Good article, thanks for posting.
"As horrific as such stories are, crime rates were much higher 20 years ago. In New York City in 1990, for example, there were 2,245 homicides. In 2014 there were 333—a decrease of 85 percent. The drop in New York’s crime rate is the steepest in the nation, but crime has fallen at a historic rate nationwide as well—by about 40 percent—since the early 1990s. The greatest beneficiaries of these declining rates have been minorities. Over 10,000 minority males alive today in New York would be dead if the city’s homicide rate had remained at its early 1990s level.
What is behind this historic crime drop? A policing revolution that began in New York and spread nationally, and that is now being threatened. Starting in 1994, the top brass of the NYPD embraced the then-radical idea that the police can actually prevent crime, not just respond to it. They started gathering and analyzing crime data on a daily and then hourly basis.
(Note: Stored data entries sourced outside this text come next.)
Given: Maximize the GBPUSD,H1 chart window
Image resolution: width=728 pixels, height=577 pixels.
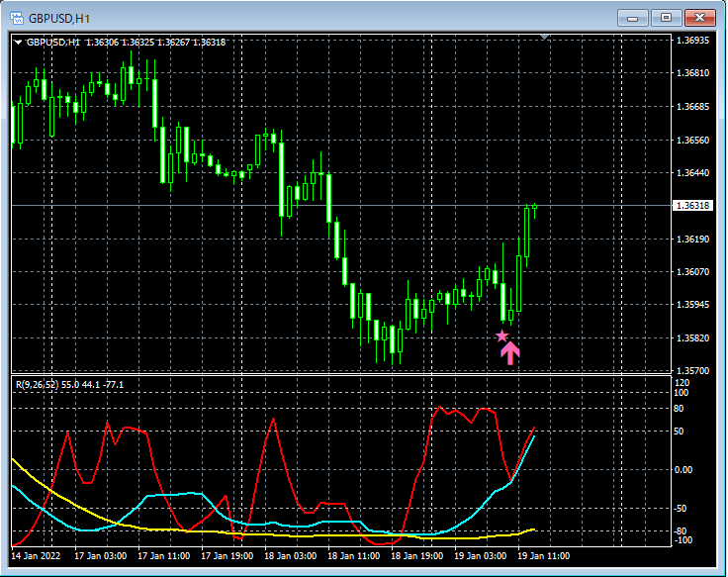Looking at the screenshot, I should (x=666, y=18).
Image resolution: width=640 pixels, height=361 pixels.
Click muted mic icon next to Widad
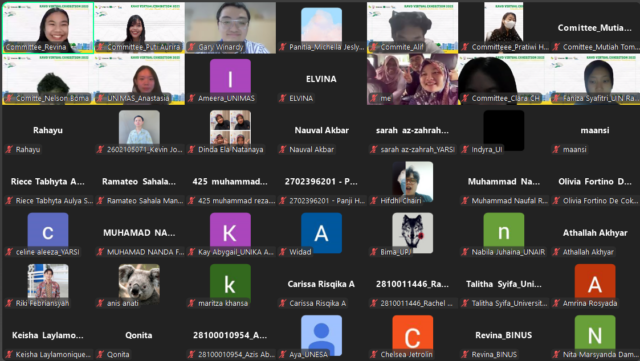[282, 252]
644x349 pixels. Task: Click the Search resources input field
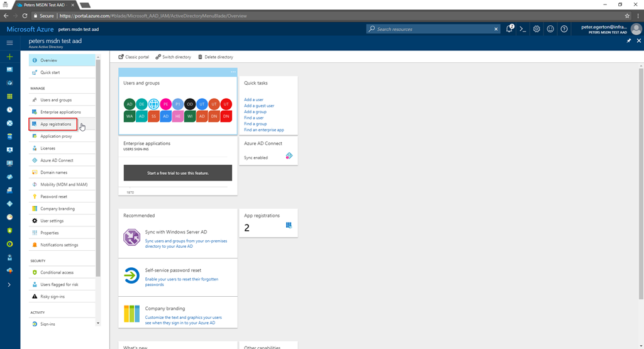click(433, 29)
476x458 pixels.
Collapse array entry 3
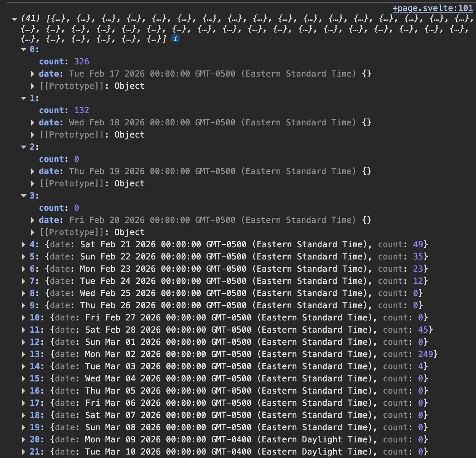coord(24,196)
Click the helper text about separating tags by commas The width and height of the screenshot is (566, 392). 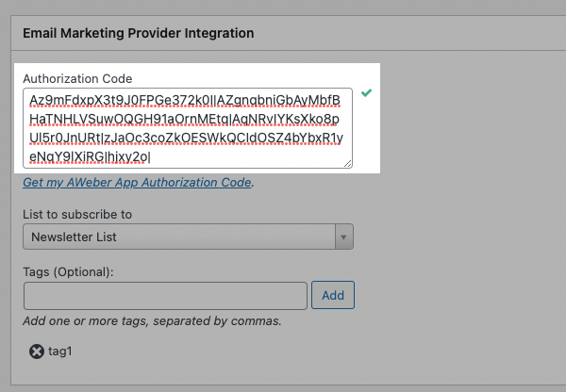click(152, 321)
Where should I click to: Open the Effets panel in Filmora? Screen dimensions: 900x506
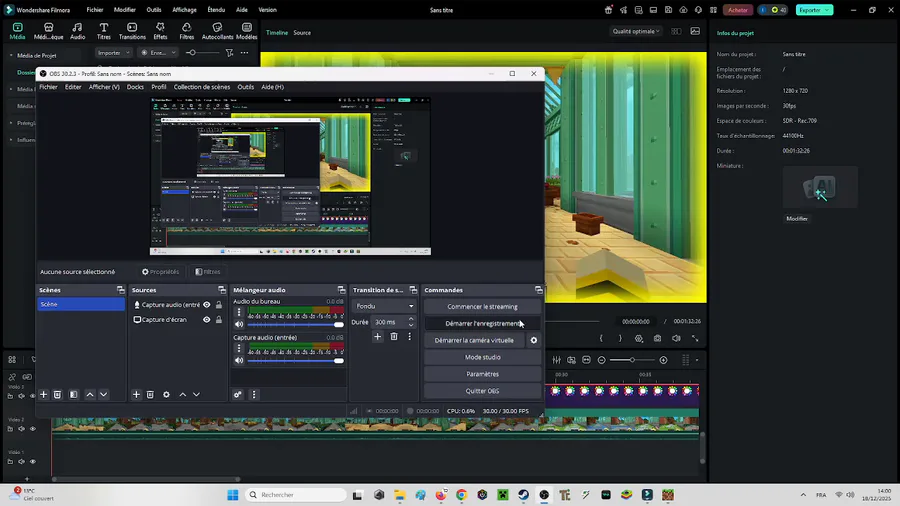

They looked for patterns, and strategized on tactics to try to quell crime outbreaks as they were emerging. Equally important, they held commanders accountable for crime in their jurisdictions. Department leaders started meeting weekly with precinct commanders to grill them on crime patterns on their watch. These weekly accountability sessions came to be known as Compstat. They were ruthless, high tension affairs. If a commander was not fully informed about every local crime outbreak and ready with a strategy to combat it, his career was in jeopardy."